Well, I think I pointed out there, you know, the big pillars, you know, that are, that will impact our results positively. As you say, yes, there are a couple of these tailwinds and you refer to one, internally, there. Of course, the other one is what Silvio pointed out. As we are working through the backlog, yes, there is still a major amount to work through, but also in 2023, the impact will be already less than in 2022. It is a combination of elements there that will impact our results.
Building on the question perhaps here, just to build on Carla's point. I understand, your question also for the year of the model. We probably cannot go here in every detail. It wouldn't be even appropriate, but maybe the four blocks, right? There is the pricing, the efficiency. Another block is what I call one-off hits that we had in 2022 that will no longer be in 2023. The fourth block is what I, you can say it's basically China. Sorry, it's a big block in itself, but that caused a huge impact. If you then go backwards on things, that hopefully will not go there, these are the four ideas. On the efficiency, this is why maybe it's a bit complex to discuss here. There are in itself also there are a number of elements.
There is the efficiency in installation. There is the efficiency in servicing. There is the efficiency in procurement. There is the efficiency in supply chain. It's. We are, as you saw before from the strategic framework, there is a bullet for each one of these. Not only a bullet, every one is a module, every one is a work stream on which we are driving targets, not only centrally, but deployed for every single element of the organization. Perhaps if we can take it offline, I think. I wanted to explain to you the model, how we're going for it. At the same time, I said there are headwinds. Biggest one of all is the backlog that you have to consume. We saw that. There is inflation, which is still there.
The whole topic of pricing, for example, now there is pricing on new things coming that we need to make sure we manage. This is somehow the big building blocks of the plan. I hope this helps, and maybe we can discuss offline if you'd like to go into more detail.

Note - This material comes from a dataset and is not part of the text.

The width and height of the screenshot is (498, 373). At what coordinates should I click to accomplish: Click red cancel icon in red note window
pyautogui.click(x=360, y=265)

That's very helpful. Thank you. Thank you both for the color on that.
Thank you, Andrew.
The next question comes from the line of Andre Kukhnin with Credit Suisse. Please go ahead.
Good morning. Thank you very much for taking my questions. I'll go one at a time, please. Firstly, can we talk about pricing? I'd love to hear what your current intentions and kind of current actions on pricing front ex China. Should we think about it as something that was quite a clear push, as you demonstrate in the numbers with the double digit increases, and now we are kind of stable at that level? Or are you continuing to push for price further? Secondly, could you comment on how pricing has been developing in China, please?
Yes. Andre, hello. Let me comment on the topic of pricing. First of all, let me split it again in two big blocks. There is pricing service and pricing installation. Starting with service. As previously discussed, I'm sure most of you are well aware of, service contracts in many parts of the world are in fact already including an inflation index. Of course, the inflation of last year, since the contracts were indexed, would have by itself a flow-through impact on the top line pricing for this year. Other price increases, inflation-driven, or material-driven, are very carefully looked at because of course, what we want to ensure is to minimize portfolio losses. We want to make sure we preserve this density as a priority. This is the first block.
The drive is there, but going back now to a very clearly spelled ambition and targets, the goal remains to keep service density. The second part is new installation. There, I think, 2022 really recreated that reflex about driving price increases. When we spoke, I think in Q1, I did say how surprised you were to say that, you know, after a decade or more on negative interest rates, the whole topic of price increases was for some of our staff unheard of. China being a particular example. That has for most of the world now being recovered, and now I think this is going very well. What are we doing? There is a pricing module as part of our strategic execution framework, which is being driven systematically with functions across the whole world. There are different element to that.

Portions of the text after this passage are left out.